- DATASET ENTRIES -
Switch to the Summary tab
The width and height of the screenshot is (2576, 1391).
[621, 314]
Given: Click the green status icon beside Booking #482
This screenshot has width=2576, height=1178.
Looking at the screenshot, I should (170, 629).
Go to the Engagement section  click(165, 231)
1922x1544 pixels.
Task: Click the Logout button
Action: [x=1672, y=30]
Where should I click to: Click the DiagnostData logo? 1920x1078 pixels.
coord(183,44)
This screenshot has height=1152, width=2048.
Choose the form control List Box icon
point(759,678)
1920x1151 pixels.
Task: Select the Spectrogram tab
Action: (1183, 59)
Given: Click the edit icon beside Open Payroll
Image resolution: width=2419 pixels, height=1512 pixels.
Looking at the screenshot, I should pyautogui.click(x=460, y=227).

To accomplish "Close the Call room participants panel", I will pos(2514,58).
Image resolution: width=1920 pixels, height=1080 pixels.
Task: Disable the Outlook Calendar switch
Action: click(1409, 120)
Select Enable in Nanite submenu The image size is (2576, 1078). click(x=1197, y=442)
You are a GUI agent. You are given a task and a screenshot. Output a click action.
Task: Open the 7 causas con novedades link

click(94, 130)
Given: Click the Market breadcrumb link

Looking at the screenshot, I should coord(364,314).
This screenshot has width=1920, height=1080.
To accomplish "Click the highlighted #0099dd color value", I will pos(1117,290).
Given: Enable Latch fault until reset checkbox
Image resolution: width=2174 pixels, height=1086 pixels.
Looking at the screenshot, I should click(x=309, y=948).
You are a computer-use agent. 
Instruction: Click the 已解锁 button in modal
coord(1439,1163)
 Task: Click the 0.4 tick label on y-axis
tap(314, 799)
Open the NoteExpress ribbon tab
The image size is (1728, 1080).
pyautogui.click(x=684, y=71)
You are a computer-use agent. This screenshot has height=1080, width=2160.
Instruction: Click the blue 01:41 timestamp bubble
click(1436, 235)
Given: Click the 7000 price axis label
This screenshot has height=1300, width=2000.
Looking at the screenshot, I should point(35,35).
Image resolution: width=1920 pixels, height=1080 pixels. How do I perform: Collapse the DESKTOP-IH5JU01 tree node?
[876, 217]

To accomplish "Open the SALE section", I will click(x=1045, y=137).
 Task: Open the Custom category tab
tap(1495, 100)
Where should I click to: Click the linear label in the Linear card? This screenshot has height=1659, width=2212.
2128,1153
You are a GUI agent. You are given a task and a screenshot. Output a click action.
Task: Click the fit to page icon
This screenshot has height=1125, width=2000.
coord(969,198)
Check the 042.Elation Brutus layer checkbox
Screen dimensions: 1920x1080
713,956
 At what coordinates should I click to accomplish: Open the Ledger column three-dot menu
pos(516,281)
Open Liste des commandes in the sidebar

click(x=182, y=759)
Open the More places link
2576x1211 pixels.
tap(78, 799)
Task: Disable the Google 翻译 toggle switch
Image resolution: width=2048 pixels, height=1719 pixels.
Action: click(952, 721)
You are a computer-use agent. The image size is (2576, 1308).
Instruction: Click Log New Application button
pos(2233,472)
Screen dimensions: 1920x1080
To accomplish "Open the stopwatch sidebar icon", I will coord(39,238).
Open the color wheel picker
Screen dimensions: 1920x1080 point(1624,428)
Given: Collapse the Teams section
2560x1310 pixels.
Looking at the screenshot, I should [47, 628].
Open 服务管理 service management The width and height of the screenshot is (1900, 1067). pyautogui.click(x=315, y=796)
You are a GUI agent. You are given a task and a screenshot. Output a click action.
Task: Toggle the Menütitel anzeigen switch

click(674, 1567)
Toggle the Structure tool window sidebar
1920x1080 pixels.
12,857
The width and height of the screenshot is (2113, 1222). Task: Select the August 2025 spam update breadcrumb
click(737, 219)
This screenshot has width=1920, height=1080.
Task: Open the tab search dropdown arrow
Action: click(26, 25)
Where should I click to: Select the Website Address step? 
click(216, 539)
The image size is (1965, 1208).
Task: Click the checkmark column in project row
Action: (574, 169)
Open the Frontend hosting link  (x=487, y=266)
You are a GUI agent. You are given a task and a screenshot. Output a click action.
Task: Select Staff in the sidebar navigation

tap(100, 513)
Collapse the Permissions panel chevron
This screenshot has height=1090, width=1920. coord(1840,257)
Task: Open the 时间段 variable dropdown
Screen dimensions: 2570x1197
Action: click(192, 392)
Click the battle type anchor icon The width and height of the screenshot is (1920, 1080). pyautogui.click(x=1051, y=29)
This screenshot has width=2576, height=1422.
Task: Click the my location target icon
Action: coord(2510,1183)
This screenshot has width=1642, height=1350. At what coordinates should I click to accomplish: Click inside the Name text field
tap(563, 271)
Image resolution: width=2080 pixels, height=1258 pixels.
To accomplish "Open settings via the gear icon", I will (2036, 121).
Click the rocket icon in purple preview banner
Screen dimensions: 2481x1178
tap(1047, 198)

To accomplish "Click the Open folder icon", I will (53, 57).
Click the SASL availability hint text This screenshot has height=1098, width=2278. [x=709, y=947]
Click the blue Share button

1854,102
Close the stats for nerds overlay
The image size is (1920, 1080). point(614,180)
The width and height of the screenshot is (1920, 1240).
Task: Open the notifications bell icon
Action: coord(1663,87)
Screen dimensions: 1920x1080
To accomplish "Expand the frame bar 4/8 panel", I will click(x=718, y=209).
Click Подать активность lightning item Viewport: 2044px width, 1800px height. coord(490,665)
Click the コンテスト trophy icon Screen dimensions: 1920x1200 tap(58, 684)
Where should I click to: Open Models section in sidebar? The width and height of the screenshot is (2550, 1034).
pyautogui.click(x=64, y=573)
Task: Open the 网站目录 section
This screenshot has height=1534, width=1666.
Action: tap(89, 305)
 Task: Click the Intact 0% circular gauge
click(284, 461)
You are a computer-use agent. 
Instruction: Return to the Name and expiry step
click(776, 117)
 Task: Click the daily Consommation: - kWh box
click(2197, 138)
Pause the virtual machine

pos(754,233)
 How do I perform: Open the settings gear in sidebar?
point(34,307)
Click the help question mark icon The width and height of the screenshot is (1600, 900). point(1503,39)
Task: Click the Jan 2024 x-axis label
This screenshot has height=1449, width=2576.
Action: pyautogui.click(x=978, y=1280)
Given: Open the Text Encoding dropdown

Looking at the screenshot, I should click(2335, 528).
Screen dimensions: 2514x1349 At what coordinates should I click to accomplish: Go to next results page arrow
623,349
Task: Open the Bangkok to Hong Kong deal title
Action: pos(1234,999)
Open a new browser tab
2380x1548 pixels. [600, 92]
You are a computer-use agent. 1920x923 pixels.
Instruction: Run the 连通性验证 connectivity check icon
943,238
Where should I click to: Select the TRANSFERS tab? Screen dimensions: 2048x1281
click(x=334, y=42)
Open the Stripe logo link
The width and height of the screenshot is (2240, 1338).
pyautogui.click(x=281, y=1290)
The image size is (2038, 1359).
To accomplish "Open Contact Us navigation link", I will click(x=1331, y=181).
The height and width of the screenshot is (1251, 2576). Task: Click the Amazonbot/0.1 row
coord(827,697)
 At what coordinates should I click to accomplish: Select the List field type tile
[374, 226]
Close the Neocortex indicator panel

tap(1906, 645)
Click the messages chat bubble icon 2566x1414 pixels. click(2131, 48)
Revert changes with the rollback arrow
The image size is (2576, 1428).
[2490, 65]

- WORK TASK -
Exactly as shown above, copy out the material.

- PROBLEM SOLUTION -
Switch to the Summary tab
The width and height of the screenshot is (2576, 1391).
[621, 314]
Given: Click the green status icon beside Booking #482
This screenshot has width=2576, height=1178.
Looking at the screenshot, I should (170, 629).
Go to the Engagement section  click(165, 231)
1922x1544 pixels.
Task: Click the Logout button
Action: [x=1672, y=30]
Where should I click to: Click the DiagnostData logo? 1920x1078 pixels.
coord(183,44)
This screenshot has height=1152, width=2048.
Choose the form control List Box icon
point(759,678)
1920x1151 pixels.
Task: Select the Spectrogram tab
Action: (1183, 59)
Given: Click the edit icon beside Open Payroll
Image resolution: width=2419 pixels, height=1512 pixels.
Looking at the screenshot, I should pyautogui.click(x=460, y=227).

To accomplish "Close the Call room participants panel", I will pos(2514,58).
Image resolution: width=1920 pixels, height=1080 pixels.
Task: Disable the Outlook Calendar switch
Action: click(1409, 120)
Select Enable in Nanite submenu The image size is (2576, 1078). click(x=1197, y=442)
You are a GUI agent. You are given a task and a screenshot. Output a click action.
Task: Open the 7 causas con novedades link

click(94, 130)
Given: Click the Market breadcrumb link

Looking at the screenshot, I should coord(364,314).
This screenshot has width=1920, height=1080.
To accomplish "Click the highlighted #0099dd color value", I will pos(1117,290).
Given: Enable Latch fault until reset checkbox
Image resolution: width=2174 pixels, height=1086 pixels.
Looking at the screenshot, I should click(x=309, y=948).
You are a computer-use agent. 
Instruction: Click the 已解锁 button in modal
coord(1439,1163)
 Task: Click the 0.4 tick label on y-axis
tap(314, 799)
Open the NoteExpress ribbon tab
The image size is (1728, 1080).
pyautogui.click(x=684, y=71)
You are a computer-use agent. This screenshot has height=1080, width=2160.
Instruction: Click the blue 01:41 timestamp bubble
click(1436, 235)
Given: Click the 7000 price axis label
This screenshot has height=1300, width=2000.
Looking at the screenshot, I should point(35,35).
Image resolution: width=1920 pixels, height=1080 pixels. How do I perform: Collapse the DESKTOP-IH5JU01 tree node?
[876, 217]

To accomplish "Open the SALE section", I will click(x=1045, y=137).
 Task: Open the Custom category tab
tap(1495, 100)
Where should I click to: Click the linear label in the Linear card? This screenshot has height=1659, width=2212.
2128,1153
You are a GUI agent. You are given a task and a screenshot. Output a click action.
Task: Click the fit to page icon
This screenshot has height=1125, width=2000.
coord(969,198)
Check the 042.Elation Brutus layer checkbox
Screen dimensions: 1920x1080
713,956
 At what coordinates should I click to accomplish: Open the Ledger column three-dot menu
pos(516,281)
Open Liste des commandes in the sidebar

click(x=182, y=759)
Open the More places link
2576x1211 pixels.
tap(78, 799)
Task: Disable the Google 翻译 toggle switch
Image resolution: width=2048 pixels, height=1719 pixels.
Action: click(952, 721)
You are a computer-use agent. The image size is (2576, 1308).
Instruction: Click Log New Application button
pos(2233,472)
Screen dimensions: 1920x1080
To accomplish "Open the stopwatch sidebar icon", I will coord(39,238).
Open the color wheel picker
Screen dimensions: 1920x1080 point(1624,428)
Given: Collapse the Teams section
2560x1310 pixels.
Looking at the screenshot, I should [47, 628].
Open 服务管理 service management The width and height of the screenshot is (1900, 1067). pyautogui.click(x=315, y=796)
You are a GUI agent. You are given a task and a screenshot. Output a click action.
Task: Toggle the Menütitel anzeigen switch

click(674, 1567)
Toggle the Structure tool window sidebar
1920x1080 pixels.
12,857
The width and height of the screenshot is (2113, 1222). Task: Select the August 2025 spam update breadcrumb
click(737, 219)
This screenshot has width=1920, height=1080.
Task: Open the tab search dropdown arrow
Action: click(26, 25)
Where should I click to: Select the Website Address step? 
click(216, 539)
The image size is (1965, 1208).
Task: Click the checkmark column in project row
Action: (574, 169)
Open the Frontend hosting link  (x=487, y=266)
You are a GUI agent. You are given a task and a screenshot. Output a click action.
Task: Select Staff in the sidebar navigation

tap(100, 513)
Collapse the Permissions panel chevron
This screenshot has height=1090, width=1920. coord(1840,257)
Task: Open the 时间段 variable dropdown
Screen dimensions: 2570x1197
Action: click(192, 392)
Click the battle type anchor icon The width and height of the screenshot is (1920, 1080). pyautogui.click(x=1051, y=29)
This screenshot has width=2576, height=1422.
Task: Click the my location target icon
Action: coord(2510,1183)
This screenshot has width=1642, height=1350. At what coordinates should I click to accomplish: Click inside the Name text field
tap(563, 271)
Image resolution: width=2080 pixels, height=1258 pixels.
To accomplish "Open settings via the gear icon", I will (2036, 121).
Click the rocket icon in purple preview banner
Screen dimensions: 2481x1178
tap(1047, 198)

To accomplish "Click the Open folder icon", I will (53, 57).
Click the SASL availability hint text This screenshot has height=1098, width=2278. [x=709, y=947]
Click the blue Share button

1854,102
Close the stats for nerds overlay
The image size is (1920, 1080). point(614,180)
The width and height of the screenshot is (1920, 1240).
Task: Open the notifications bell icon
Action: coord(1663,87)
Screen dimensions: 1920x1080
To accomplish "Expand the frame bar 4/8 panel", I will click(x=718, y=209).
Click Подать активность lightning item Viewport: 2044px width, 1800px height. coord(490,665)
Click the コンテスト trophy icon Screen dimensions: 1920x1200 tap(58, 684)
Where should I click to: Open Models section in sidebar? The width and height of the screenshot is (2550, 1034).
pyautogui.click(x=64, y=573)
Task: Open the 网站目录 section
This screenshot has height=1534, width=1666.
Action: tap(89, 305)
 Task: Click the Intact 0% circular gauge
click(284, 461)
You are a computer-use agent. 
Instruction: Return to the Name and expiry step
click(776, 117)
 Task: Click the daily Consommation: - kWh box
click(2197, 138)
Pause the virtual machine

pos(754,233)
 How do I perform: Open the settings gear in sidebar?
point(34,307)
Click the help question mark icon The width and height of the screenshot is (1600, 900). point(1503,39)
Task: Click the Jan 2024 x-axis label
This screenshot has height=1449, width=2576.
Action: pyautogui.click(x=978, y=1280)
Given: Open the Text Encoding dropdown

Looking at the screenshot, I should click(2335, 528).
Screen dimensions: 2514x1349 At what coordinates should I click to accomplish: Go to next results page arrow
623,349
Task: Open the Bangkok to Hong Kong deal title
Action: pos(1234,999)
Open a new browser tab
2380x1548 pixels. [600, 92]
You are a computer-use agent. 1920x923 pixels.
Instruction: Run the 连通性验证 connectivity check icon
943,238
Where should I click to: Select the TRANSFERS tab? Screen dimensions: 2048x1281
click(x=334, y=42)
Open the Stripe logo link
The width and height of the screenshot is (2240, 1338).
pyautogui.click(x=281, y=1290)
The image size is (2038, 1359).
To accomplish "Open Contact Us navigation link", I will click(x=1331, y=181).
The height and width of the screenshot is (1251, 2576). Task: Click the Amazonbot/0.1 row
coord(827,697)
 At what coordinates should I click to accomplish: Select the List field type tile
[374, 226]
Close the Neocortex indicator panel

tap(1906, 645)
Click the messages chat bubble icon 2566x1414 pixels. click(2131, 48)
Revert changes with the rollback arrow
The image size is (2576, 1428).
[2490, 65]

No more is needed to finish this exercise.